Copy the data from its first line through the line containing "point(861,588)", inclusive, swapping every "icon" for "symbol" and changing nothing else. Omit the pictures.

--- START INPUT FOR THIS TASK ---

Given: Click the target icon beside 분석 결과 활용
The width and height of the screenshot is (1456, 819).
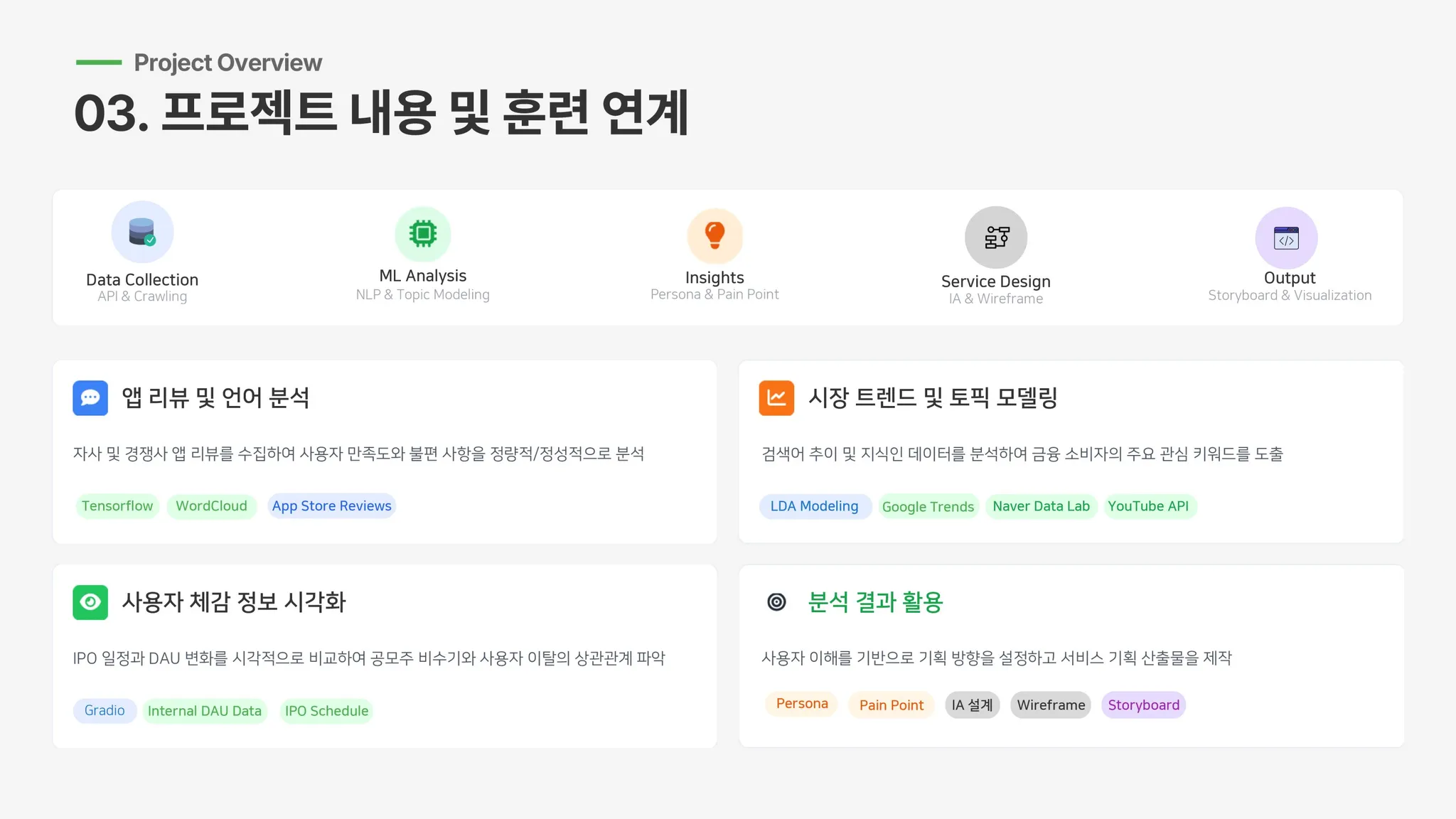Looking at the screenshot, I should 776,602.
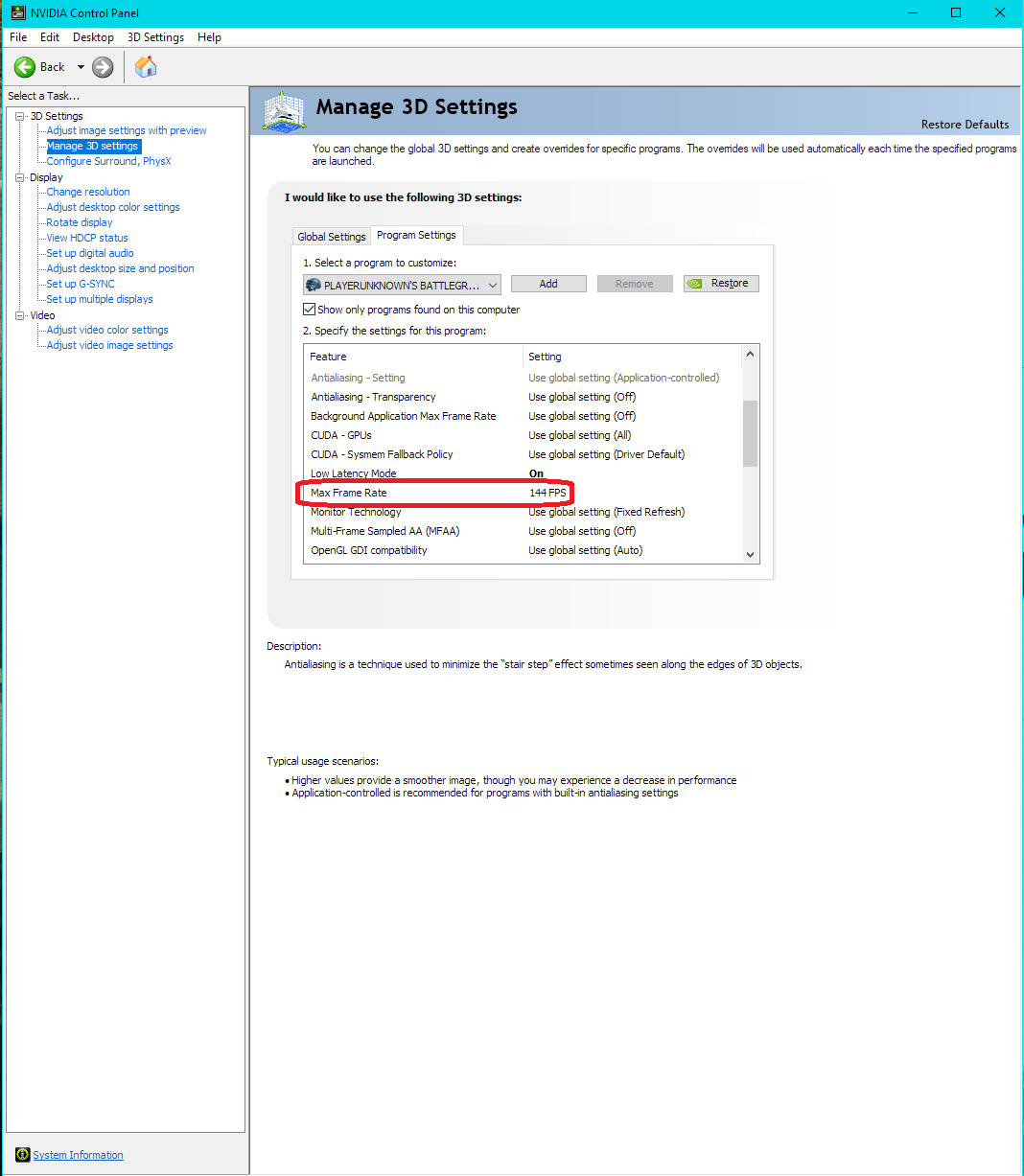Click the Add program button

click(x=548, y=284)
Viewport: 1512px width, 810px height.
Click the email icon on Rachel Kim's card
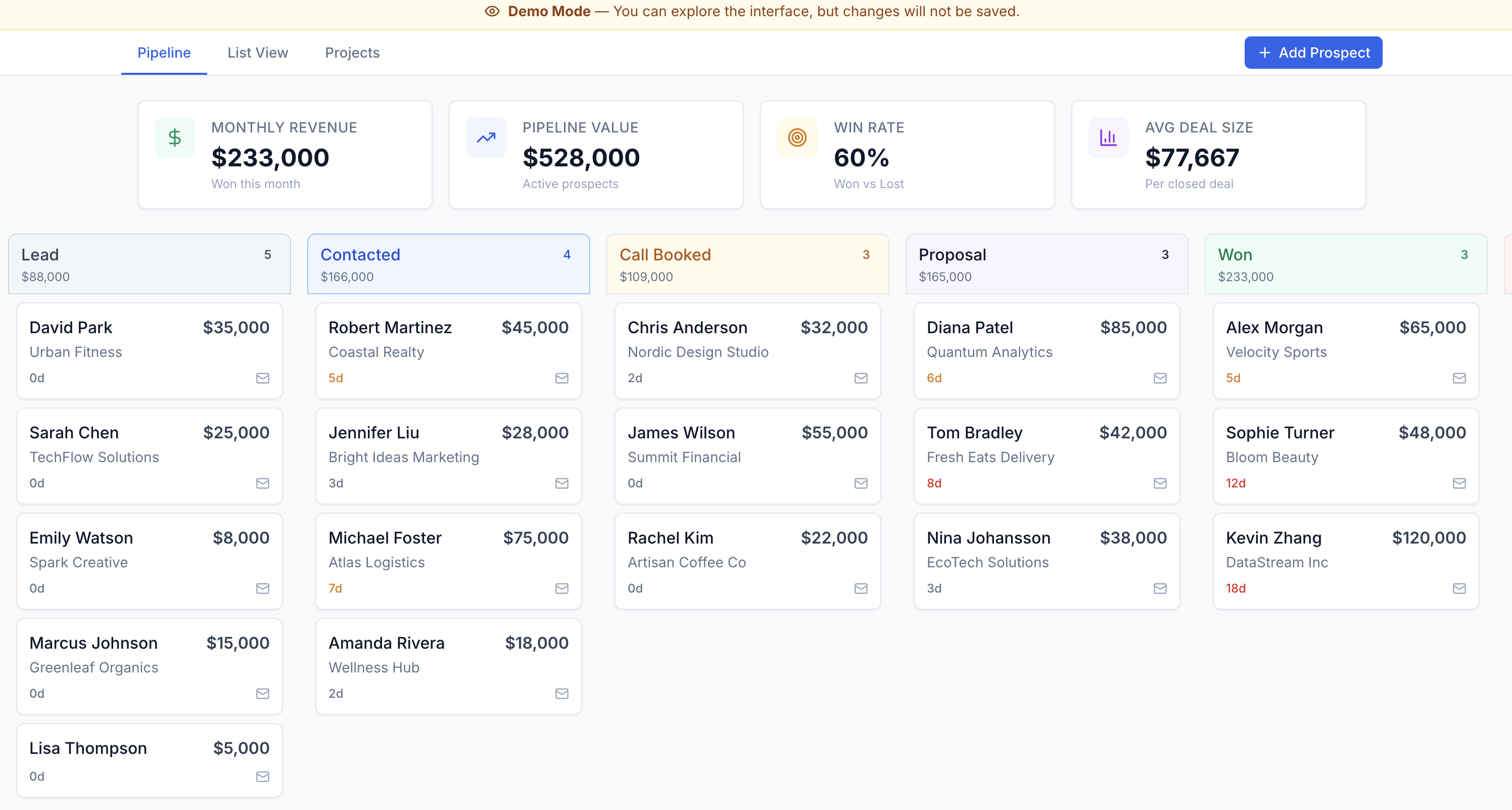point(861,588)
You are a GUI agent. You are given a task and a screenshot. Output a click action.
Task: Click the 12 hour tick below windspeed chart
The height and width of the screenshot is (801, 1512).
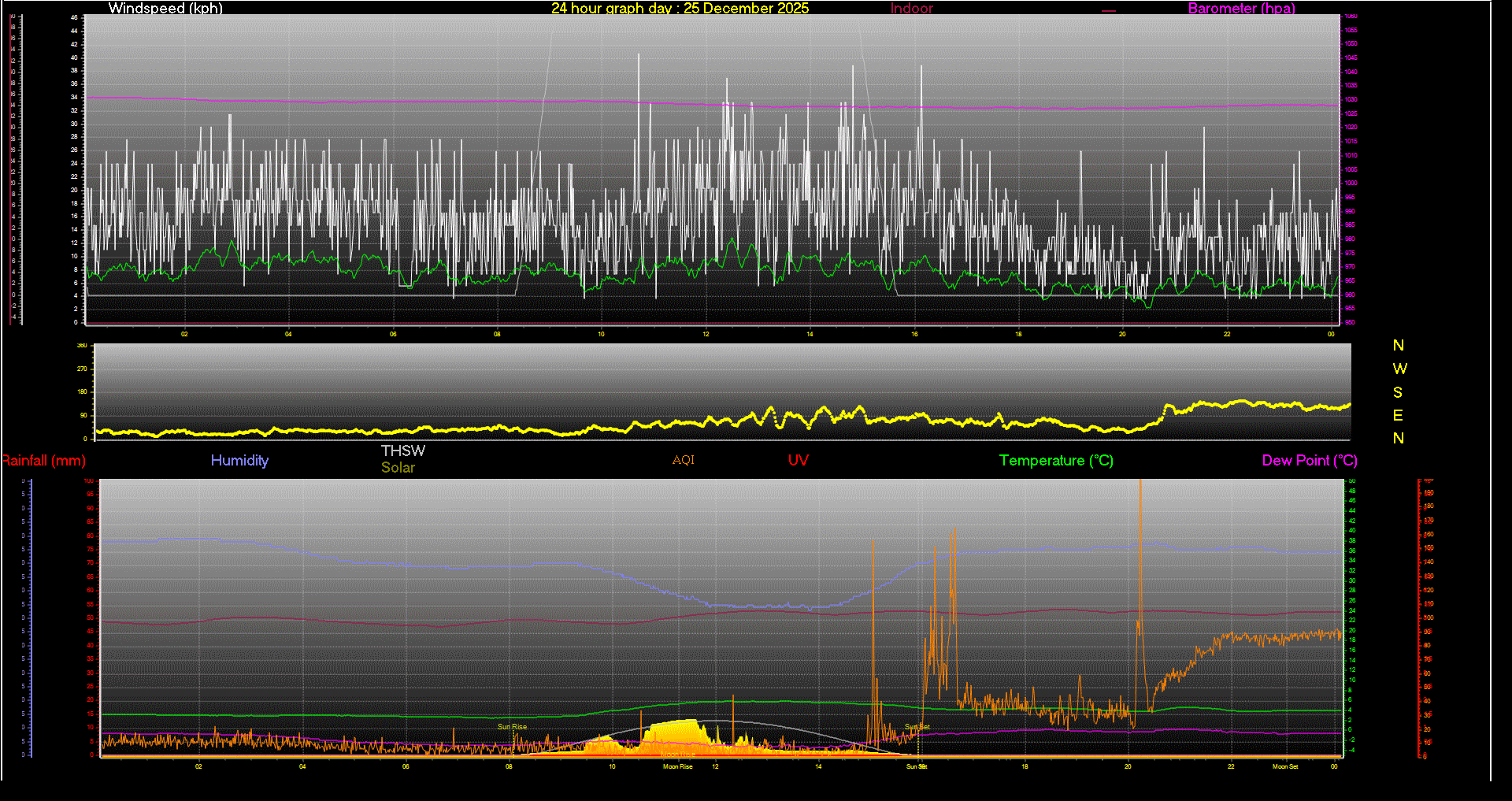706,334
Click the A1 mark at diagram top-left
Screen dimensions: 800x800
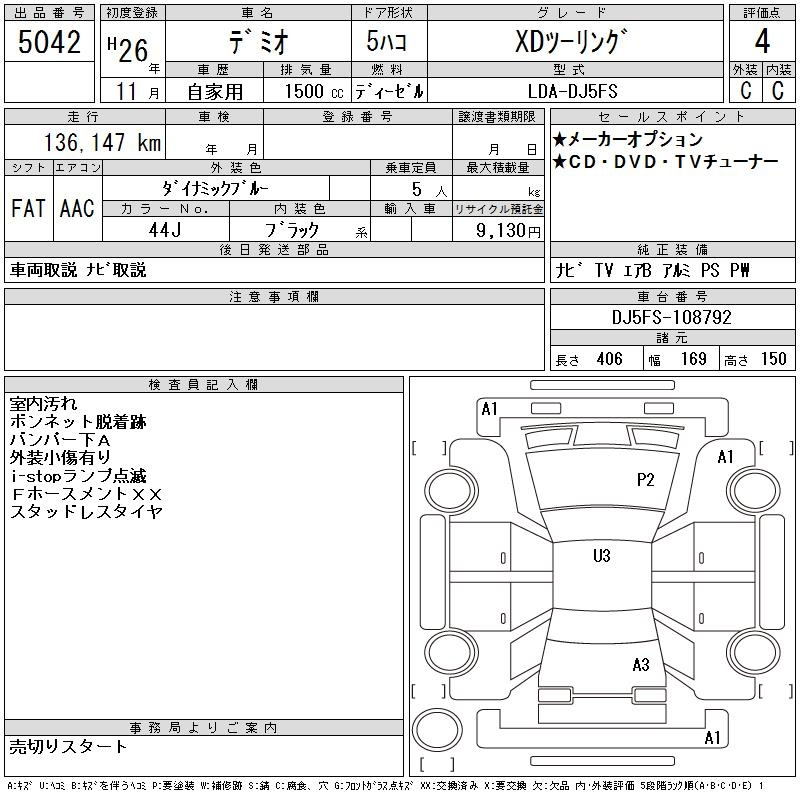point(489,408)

--- END INPUT FOR THIS TASK ---

◆ **OUTPUT OF THE EXERCISE**:
Given: Click the target symbol beside 분석 결과 활용
The width and height of the screenshot is (1456, 819).
Looking at the screenshot, I should 776,602.
Click the Add program button

click(x=548, y=284)
Viewport: 1512px width, 810px height.
Click the email symbol on Rachel Kim's card
point(861,588)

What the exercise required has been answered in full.